Description of the task:
Work out how many lines of the listing hold the string "Given", then answer with that number and nothing else.

The records:
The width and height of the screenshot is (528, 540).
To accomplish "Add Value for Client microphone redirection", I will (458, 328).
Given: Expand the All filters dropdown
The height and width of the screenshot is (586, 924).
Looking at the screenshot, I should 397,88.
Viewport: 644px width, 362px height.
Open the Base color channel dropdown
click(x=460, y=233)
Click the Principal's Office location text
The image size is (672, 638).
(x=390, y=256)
==
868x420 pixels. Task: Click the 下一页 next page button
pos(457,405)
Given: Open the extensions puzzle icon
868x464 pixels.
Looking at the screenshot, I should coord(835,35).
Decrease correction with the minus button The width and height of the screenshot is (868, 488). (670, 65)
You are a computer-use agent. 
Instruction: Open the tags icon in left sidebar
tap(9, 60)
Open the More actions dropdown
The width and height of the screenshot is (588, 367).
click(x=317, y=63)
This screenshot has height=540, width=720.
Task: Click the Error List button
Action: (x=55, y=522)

Problem solution:
2